Summarising the new models presented by Audemars Piguet at this year’s SIHH is no easy task. Even with the terse prose used by the company’s copywriters, the full press kit runs to a whopping 85 pages! I will attempt here to summarise just the Royal Oak Offshore models in the customary 500 words of a standard WorldTempus article.
The Royal Oak Offshore celebrates its 25th anniversary this year. Launched in 1993, it built on the success of the original Royal Oak from 1972, which has now gained legendary status as the first luxury watch that had a case in stainless steel rather than a precious metal. At the time, the Royal Oak’s 39mm case was nicknamed “Jumbo”, which just goes to show how tastes have changed over the past 45 years. The visible screws fixing the octagonal bezel to the case were also rule-breaking at the time and have since been “paid tribute to” in watch industry parlance by other high-end watch brands. In 1993, the Royal Oak Offshore took things further with an even bigger case with a 42mm diameter and an increased thickness that gave it an even more imposing look.
What began as a defiant use of stainless steel in a product where it was not expected has continued with the use of other innovative materials such as forged carbon, tantalum and ceramic and has also evolved to include all three gold colours (Audemars Piguet spearheaded the renewed use of yellow gold over the past few year) and platinum.
The brand from Le Brassus seems to have missed a trick with the number of references it has launched for the 25th anniversary of the Royal Oak Offshore, since there appear to be 26 – one more than one would logically expect. Perhaps we can forgive them this unusual oversight if we consider the 42mm chronograph in rose gold as a single model, whether you prefer it on the gold bracelet or grey alligator strap (which naturally makes a big difference to the price).
We already covered three of these 26 models, the 2018 re-edition of the original Royal Oak Offshore chronograph and the mould-breaking new limited-edition tourbillon chronograph, in the week before the SIHH. But what about the rest?
Royal Oak Offshore Grande Complication © Audemars Piguet
At the top of the range are two Grande Complication models in ceramic (one black, one white) equipped with the Calibre 2885 self-winding movement which includes a split-seconds chronograph, perpetual calendar and minute repeater all inside a 44mm case.
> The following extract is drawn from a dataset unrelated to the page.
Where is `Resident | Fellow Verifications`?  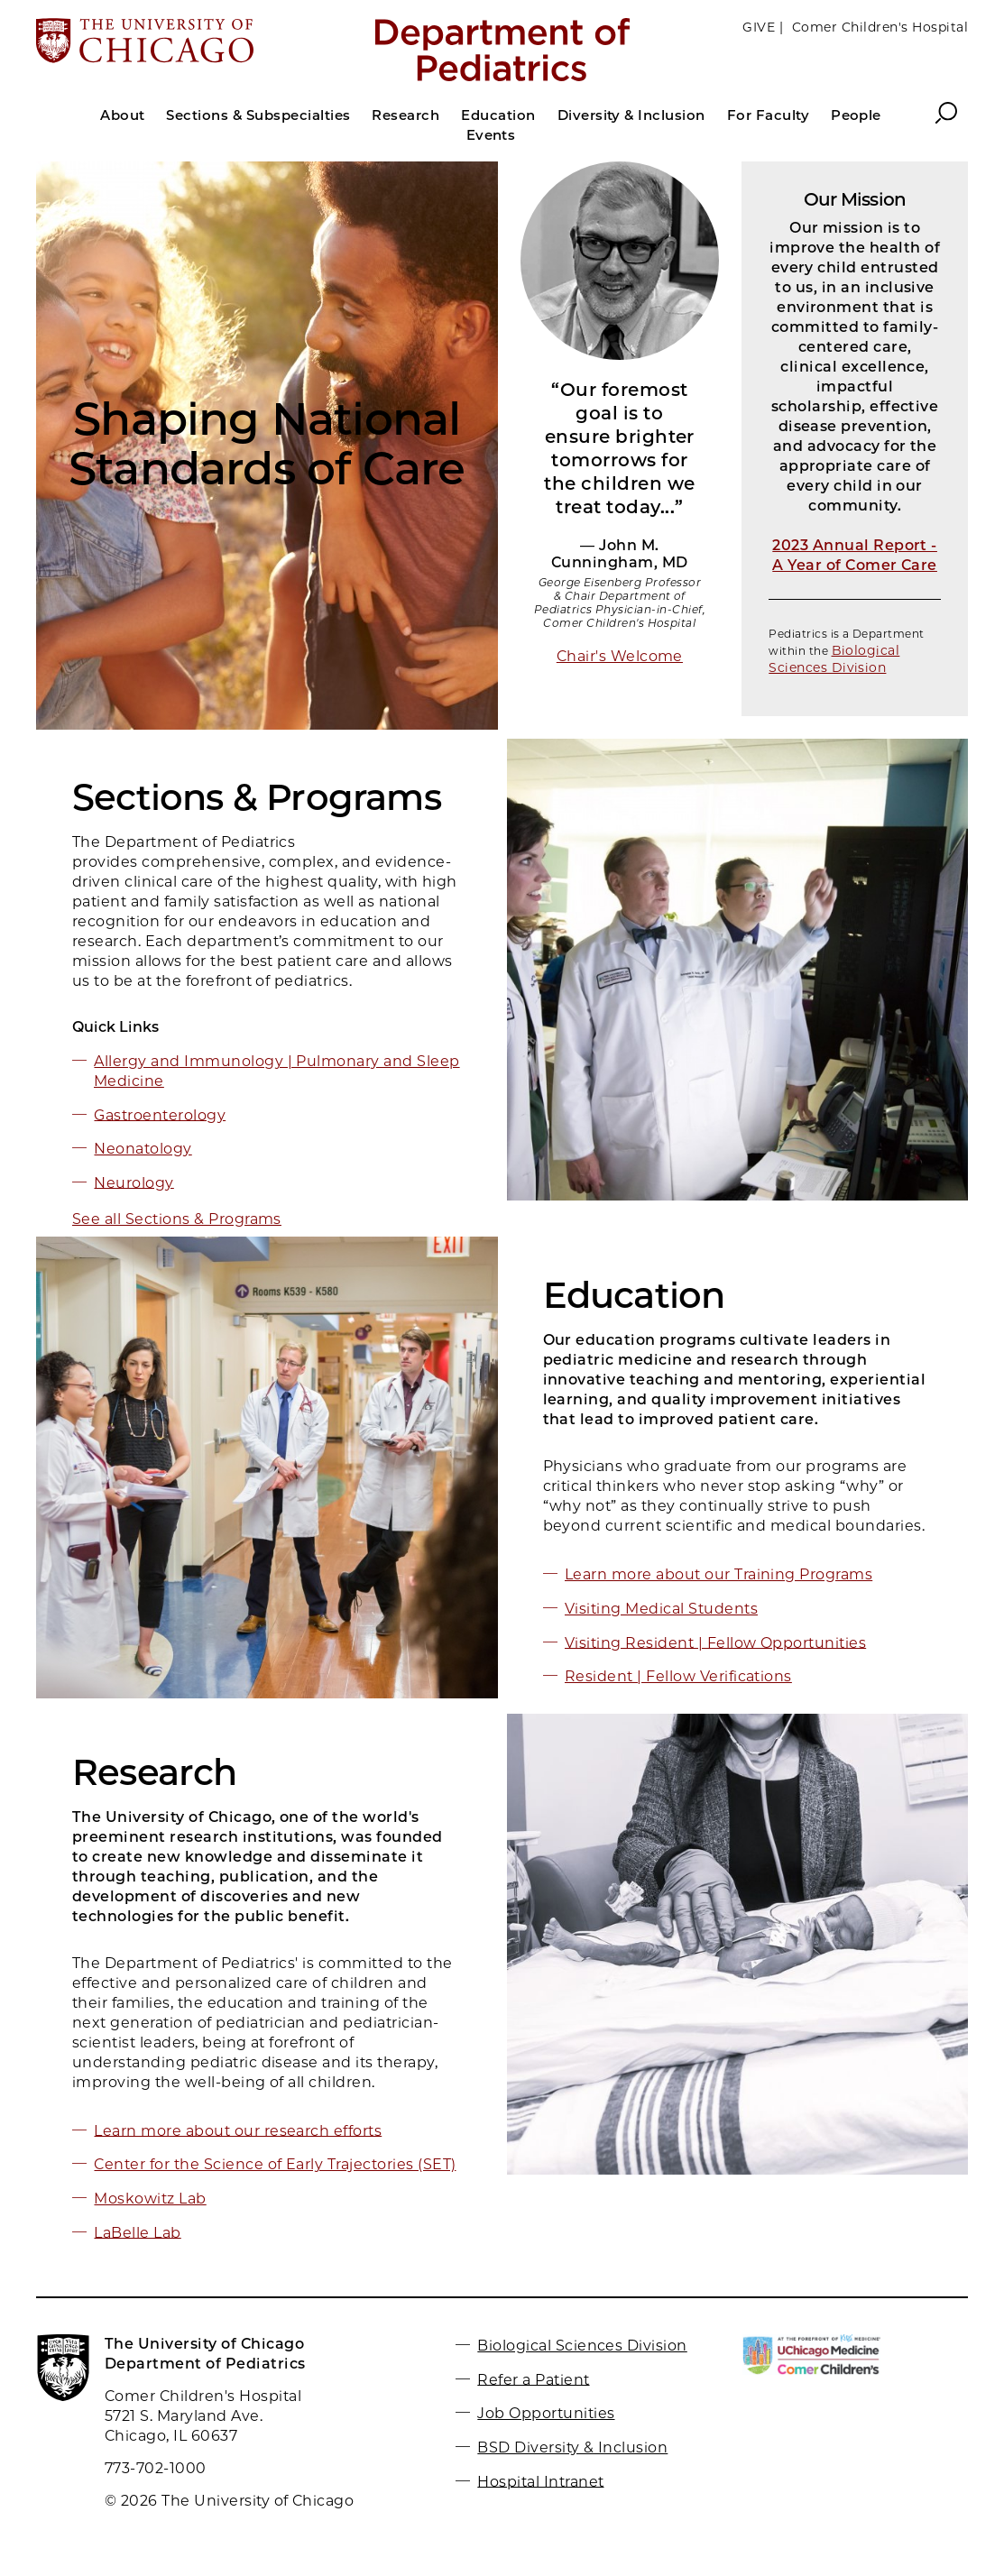
Resident | Fellow Verifications is located at coordinates (678, 1676).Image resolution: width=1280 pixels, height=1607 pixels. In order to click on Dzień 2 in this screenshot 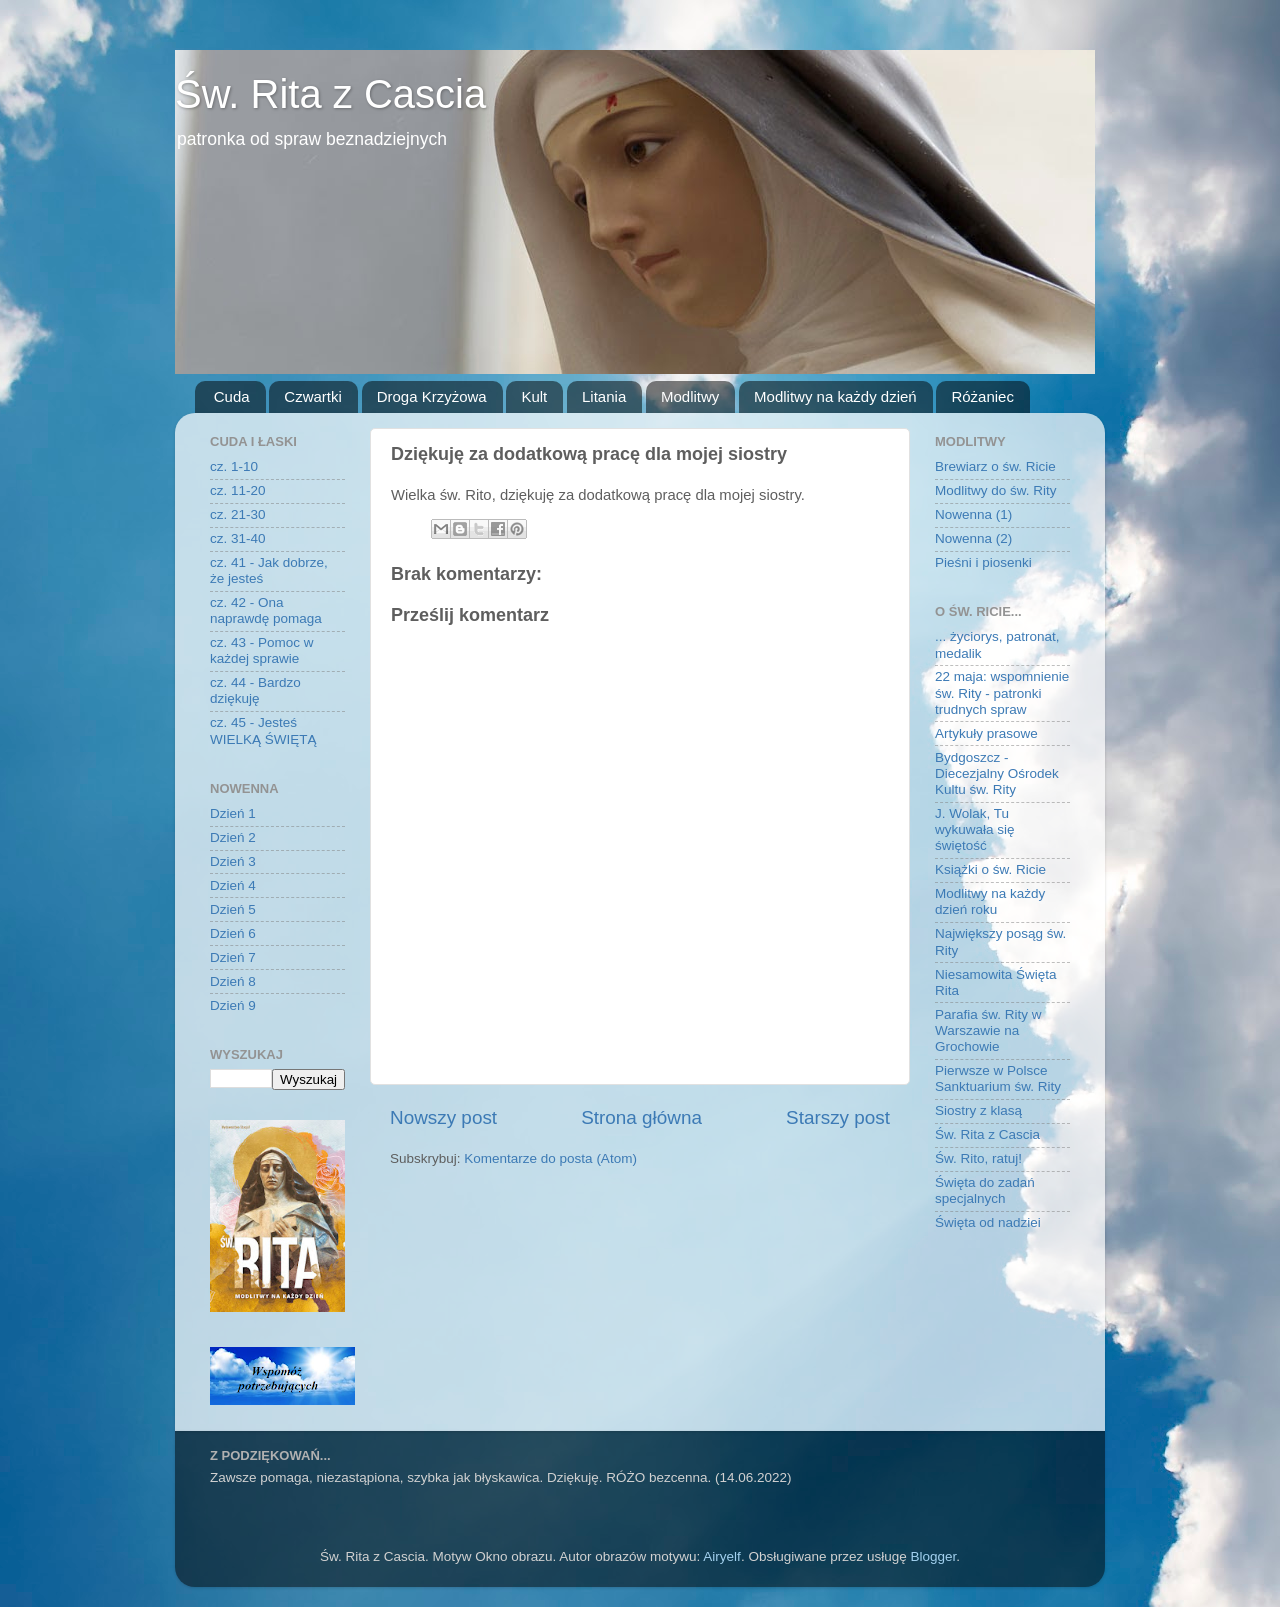, I will do `click(233, 837)`.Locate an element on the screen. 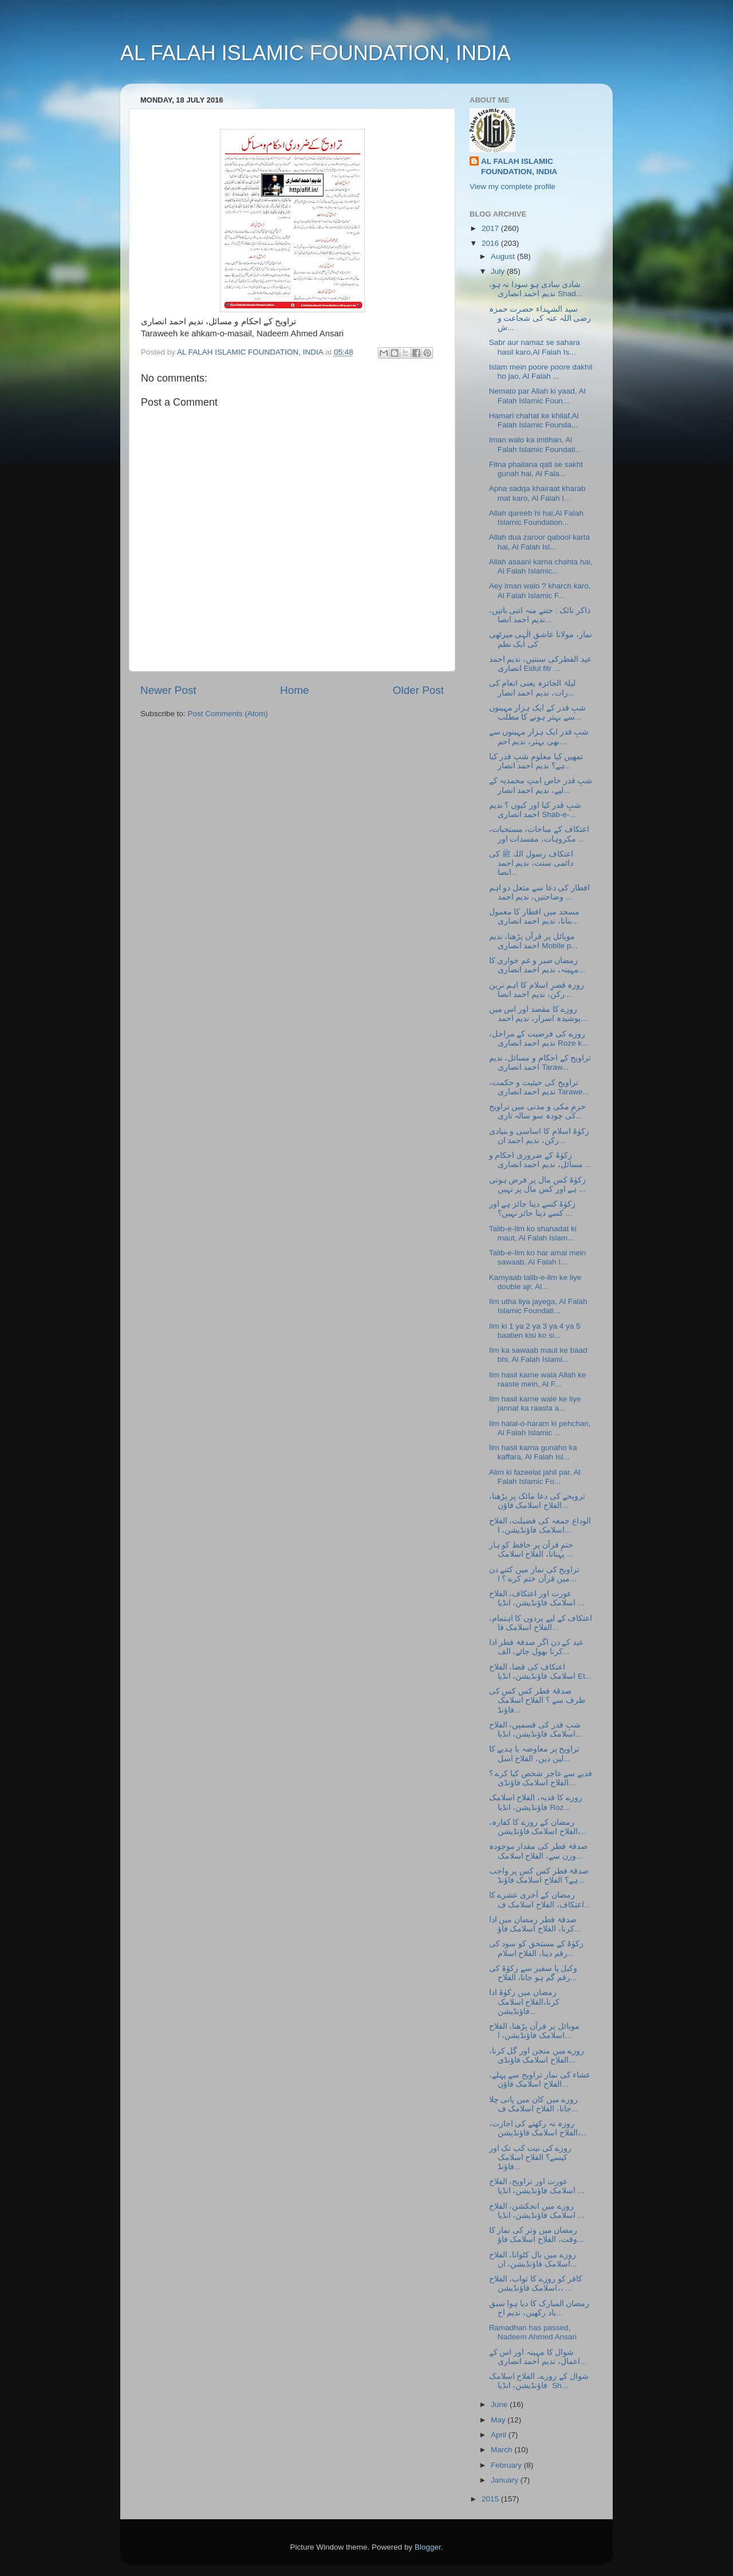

At the aesthetical opposite is a new stainless-steel model with the same 44mm case diameter but with a green ceramic bezel, beige dial with brown counters and a camouflage rubber strap (an additional khaki green rubber strap supplied with the watch allows you to tone down the look if required).
Royal Oak Offshoer Automatic Chronograph © Audemars Piguet
SIHH 2018 celebrated the 25th Anniversary of the Royal Oak Offshore, a bigger version of Royal Oak which Audemars Piguet has often utilized to excite the market.Two variations of this Royal Oak Offshore Tourbillon Chronograph, every limited to 50 pieces, are big, in 45mm, but assembled so that the movement appears suspended from the bezel.We went though a great deal of options and talks on the bezel and eventually we decided yes, we should start the bezel because we are only likely to do this once and we would like to create the perception that the movement has been held by this ruse.In a fast-changing retail arena, Bennahmias states Audemars Piguet has a distinct advantage in being a family-owned firm, permitting a fast response to market forces. We have a clear strategy of where we are going, he says. We want to maintain complete charge of our destiny.The thin series has a new Jumbo Extra-Thin, this time in platinum and titanium. Coming in at 39 mm, this is the nearest watch in APs lineup to Grald Gentas first 1972 Royal Oak. The selling point of this new version, however, is the titanium case with polished 950 platinum bezel and hyperlinks. The bracelet is also titanium and features a titanium fold grip. The rich blue tapisserie dial is stunning and the unique mixture of materials has made this view instantly jump into the peak of a couple of my coworkers wish lists.Now, these are super awesome. While the 3 watches in this group (stainless steel, 18K pink gold, and platinum using a blue sapphire bezel) continue the ultra-thin trend, they also present a tourbillon and fresh dial formation to this years models.
Stepping down to the 42mm case size, there are new models in stainless steel with a blue dial and an all-grey titanium version with titanium case, grey ceramic bezel, grey dial with silver-toned counters and a matching two-tone rubber strap with light grey rubber on top and dark grey on the sides and back. For those looking for sportier models there are two new stainless-steel versions with a black dial with red accents and matching black and red rubber strap or a brown dial with blue counters and brown alligator leather strap. For the ultimate touch of prestige there is also a full-platinum version with the case, bezel and bracelet tin 950 platinum.
Royal Oak Offshore Automatic Chronograph © Audemars Piguet
The 2018 collection also includes five new Royal Oak Offshore Diver models, one in rose gold and four in stainless steel with daring turquoise, beige, khaki and purple dials and matching straps. It’s the stereotypical watch for lounging by the pool on the Riviera this summer.